DATA UNDER STUDY Block Start

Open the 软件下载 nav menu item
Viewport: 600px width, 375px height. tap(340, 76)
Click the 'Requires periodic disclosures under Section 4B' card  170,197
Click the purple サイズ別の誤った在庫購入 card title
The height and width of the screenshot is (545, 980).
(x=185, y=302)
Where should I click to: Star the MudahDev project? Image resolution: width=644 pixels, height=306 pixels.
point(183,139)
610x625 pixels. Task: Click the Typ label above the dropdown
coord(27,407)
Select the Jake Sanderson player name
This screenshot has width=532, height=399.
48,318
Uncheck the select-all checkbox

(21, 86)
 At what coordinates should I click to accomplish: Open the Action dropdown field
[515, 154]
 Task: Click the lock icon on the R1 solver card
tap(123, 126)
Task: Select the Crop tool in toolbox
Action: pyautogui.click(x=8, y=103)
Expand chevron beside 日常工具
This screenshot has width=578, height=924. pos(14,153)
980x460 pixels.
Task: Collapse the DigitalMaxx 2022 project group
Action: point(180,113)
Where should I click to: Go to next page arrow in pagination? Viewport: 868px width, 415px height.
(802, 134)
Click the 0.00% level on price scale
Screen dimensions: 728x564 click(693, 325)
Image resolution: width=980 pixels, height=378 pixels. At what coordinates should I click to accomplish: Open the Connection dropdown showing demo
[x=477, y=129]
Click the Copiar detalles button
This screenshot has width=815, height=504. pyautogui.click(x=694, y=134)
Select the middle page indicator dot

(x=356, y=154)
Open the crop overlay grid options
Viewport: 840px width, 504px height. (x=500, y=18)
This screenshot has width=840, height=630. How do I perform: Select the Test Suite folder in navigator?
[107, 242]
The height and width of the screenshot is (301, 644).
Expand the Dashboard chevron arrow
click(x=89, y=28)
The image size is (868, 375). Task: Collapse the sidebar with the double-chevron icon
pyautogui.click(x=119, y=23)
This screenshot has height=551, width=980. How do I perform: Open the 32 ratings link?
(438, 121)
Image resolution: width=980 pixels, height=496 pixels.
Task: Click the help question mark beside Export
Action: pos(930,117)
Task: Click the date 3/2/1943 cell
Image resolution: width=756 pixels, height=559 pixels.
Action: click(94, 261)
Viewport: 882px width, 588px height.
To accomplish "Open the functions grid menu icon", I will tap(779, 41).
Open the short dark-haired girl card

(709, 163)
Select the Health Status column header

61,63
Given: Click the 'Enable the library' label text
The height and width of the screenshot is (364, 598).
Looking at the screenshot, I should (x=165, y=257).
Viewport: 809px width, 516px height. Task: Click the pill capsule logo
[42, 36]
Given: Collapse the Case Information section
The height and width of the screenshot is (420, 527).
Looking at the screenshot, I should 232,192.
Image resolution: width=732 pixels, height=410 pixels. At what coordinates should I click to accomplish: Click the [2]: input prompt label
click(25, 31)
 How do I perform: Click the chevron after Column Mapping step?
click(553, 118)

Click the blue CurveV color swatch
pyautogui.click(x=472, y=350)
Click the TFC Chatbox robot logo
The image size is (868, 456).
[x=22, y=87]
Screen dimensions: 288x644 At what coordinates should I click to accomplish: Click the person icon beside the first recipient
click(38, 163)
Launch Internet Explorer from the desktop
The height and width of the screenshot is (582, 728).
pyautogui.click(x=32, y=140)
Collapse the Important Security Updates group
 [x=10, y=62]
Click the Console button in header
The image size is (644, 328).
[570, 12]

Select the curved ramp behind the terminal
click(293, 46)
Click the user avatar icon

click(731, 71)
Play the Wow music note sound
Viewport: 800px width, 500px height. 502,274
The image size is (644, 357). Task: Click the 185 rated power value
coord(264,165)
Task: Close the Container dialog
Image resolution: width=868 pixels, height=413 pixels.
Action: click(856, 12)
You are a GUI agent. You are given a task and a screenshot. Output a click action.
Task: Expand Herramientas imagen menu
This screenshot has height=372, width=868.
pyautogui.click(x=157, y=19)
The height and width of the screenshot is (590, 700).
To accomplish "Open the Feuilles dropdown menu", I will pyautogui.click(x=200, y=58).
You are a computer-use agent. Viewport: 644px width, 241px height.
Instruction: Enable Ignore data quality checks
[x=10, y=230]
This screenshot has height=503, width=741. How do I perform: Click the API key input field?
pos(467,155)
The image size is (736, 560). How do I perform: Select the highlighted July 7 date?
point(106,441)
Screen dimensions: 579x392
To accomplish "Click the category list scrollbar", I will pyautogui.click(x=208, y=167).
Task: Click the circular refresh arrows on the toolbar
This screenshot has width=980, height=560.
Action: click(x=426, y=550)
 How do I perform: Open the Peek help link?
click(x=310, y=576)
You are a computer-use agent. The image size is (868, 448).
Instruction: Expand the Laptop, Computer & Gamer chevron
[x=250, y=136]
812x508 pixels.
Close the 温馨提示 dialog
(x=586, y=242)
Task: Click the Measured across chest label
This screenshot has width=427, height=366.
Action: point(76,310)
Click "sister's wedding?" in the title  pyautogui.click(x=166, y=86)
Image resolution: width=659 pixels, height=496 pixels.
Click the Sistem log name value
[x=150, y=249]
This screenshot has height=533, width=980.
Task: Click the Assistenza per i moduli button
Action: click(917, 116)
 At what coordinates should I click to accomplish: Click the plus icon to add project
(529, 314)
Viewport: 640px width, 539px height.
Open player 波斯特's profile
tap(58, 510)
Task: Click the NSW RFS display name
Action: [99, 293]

DATA UNDER STUDY Block End

*WORK REQUEST*. Your answer must be an exact copy of every entry above.

*RESPONSE*.
Open the 软件下载 nav menu item
Viewport: 600px width, 375px height. tap(340, 76)
Click the 'Requires periodic disclosures under Section 4B' card  170,197
Click the purple サイズ別の誤った在庫購入 card title
The height and width of the screenshot is (545, 980).
(x=185, y=302)
Where should I click to: Star the MudahDev project? Image resolution: width=644 pixels, height=306 pixels.
point(183,139)
610x625 pixels. Task: Click the Typ label above the dropdown
coord(27,407)
Select the Jake Sanderson player name
This screenshot has width=532, height=399.
48,318
Uncheck the select-all checkbox

(21, 86)
 At what coordinates should I click to accomplish: Open the Action dropdown field
[515, 154]
 Task: Click the lock icon on the R1 solver card
tap(123, 126)
Task: Select the Crop tool in toolbox
Action: pyautogui.click(x=8, y=103)
Expand chevron beside 日常工具
This screenshot has width=578, height=924. pos(14,153)
980x460 pixels.
Task: Collapse the DigitalMaxx 2022 project group
Action: point(180,113)
Where should I click to: Go to next page arrow in pagination? Viewport: 868px width, 415px height.
(802, 134)
Click the 0.00% level on price scale
Screen dimensions: 728x564 click(693, 325)
Image resolution: width=980 pixels, height=378 pixels. At what coordinates should I click to accomplish: Open the Connection dropdown showing demo
[x=477, y=129]
Click the Copiar detalles button
This screenshot has width=815, height=504. pyautogui.click(x=694, y=134)
Select the middle page indicator dot

(x=356, y=154)
Open the crop overlay grid options
Viewport: 840px width, 504px height. (x=500, y=18)
This screenshot has width=840, height=630. How do I perform: Select the Test Suite folder in navigator?
[107, 242]
The height and width of the screenshot is (301, 644).
Expand the Dashboard chevron arrow
click(x=89, y=28)
The image size is (868, 375). Task: Collapse the sidebar with the double-chevron icon
pyautogui.click(x=119, y=23)
This screenshot has height=551, width=980. How do I perform: Open the 32 ratings link?
(438, 121)
Image resolution: width=980 pixels, height=496 pixels.
Task: Click the help question mark beside Export
Action: pos(930,117)
Task: Click the date 3/2/1943 cell
Image resolution: width=756 pixels, height=559 pixels.
Action: click(94, 261)
Viewport: 882px width, 588px height.
To accomplish "Open the functions grid menu icon", I will tap(779, 41).
Open the short dark-haired girl card

(709, 163)
Select the Health Status column header

61,63
Given: Click the 'Enable the library' label text
The height and width of the screenshot is (364, 598).
Looking at the screenshot, I should (x=165, y=257).
Viewport: 809px width, 516px height. Task: Click the pill capsule logo
[42, 36]
Given: Collapse the Case Information section
The height and width of the screenshot is (420, 527).
Looking at the screenshot, I should 232,192.
Image resolution: width=732 pixels, height=410 pixels. At what coordinates should I click to accomplish: Click the [2]: input prompt label
click(25, 31)
 How do I perform: Click the chevron after Column Mapping step?
click(553, 118)

Click the blue CurveV color swatch
pyautogui.click(x=472, y=350)
Click the TFC Chatbox robot logo
The image size is (868, 456).
[x=22, y=87]
Screen dimensions: 288x644 At what coordinates should I click to accomplish: Click the person icon beside the first recipient
click(38, 163)
Launch Internet Explorer from the desktop
The height and width of the screenshot is (582, 728).
pyautogui.click(x=32, y=140)
Collapse the Important Security Updates group
 [x=10, y=62]
Click the Console button in header
The image size is (644, 328).
[570, 12]

Select the curved ramp behind the terminal
click(293, 46)
Click the user avatar icon

click(731, 71)
Play the Wow music note sound
Viewport: 800px width, 500px height. 502,274
The image size is (644, 357). Task: Click the 185 rated power value
coord(264,165)
Task: Close the Container dialog
Image resolution: width=868 pixels, height=413 pixels.
Action: click(856, 12)
You are a GUI agent. You are given a task and a screenshot. Output a click action.
Task: Expand Herramientas imagen menu
This screenshot has height=372, width=868.
pyautogui.click(x=157, y=19)
The height and width of the screenshot is (590, 700).
To accomplish "Open the Feuilles dropdown menu", I will pyautogui.click(x=200, y=58).
You are a computer-use agent. Viewport: 644px width, 241px height.
Instruction: Enable Ignore data quality checks
[x=10, y=230]
This screenshot has height=503, width=741. How do I perform: Click the API key input field?
pos(467,155)
The image size is (736, 560). How do I perform: Select the highlighted July 7 date?
point(106,441)
Screen dimensions: 579x392
To accomplish "Click the category list scrollbar", I will pyautogui.click(x=208, y=167).
Task: Click the circular refresh arrows on the toolbar
This screenshot has width=980, height=560.
Action: click(x=426, y=550)
 How do I perform: Open the Peek help link?
click(x=310, y=576)
You are a computer-use agent. The image size is (868, 448).
Instruction: Expand the Laptop, Computer & Gamer chevron
[x=250, y=136]
812x508 pixels.
Close the 温馨提示 dialog
(x=586, y=242)
Task: Click the Measured across chest label
This screenshot has width=427, height=366.
Action: point(76,310)
Click "sister's wedding?" in the title  pyautogui.click(x=166, y=86)
Image resolution: width=659 pixels, height=496 pixels.
Click the Sistem log name value
[x=150, y=249]
This screenshot has height=533, width=980.
Task: Click the Assistenza per i moduli button
Action: click(917, 116)
 At what coordinates should I click to accomplish: Click the plus icon to add project
(529, 314)
Viewport: 640px width, 539px height.
Open player 波斯特's profile
tap(58, 510)
Task: Click the NSW RFS display name
Action: [99, 293]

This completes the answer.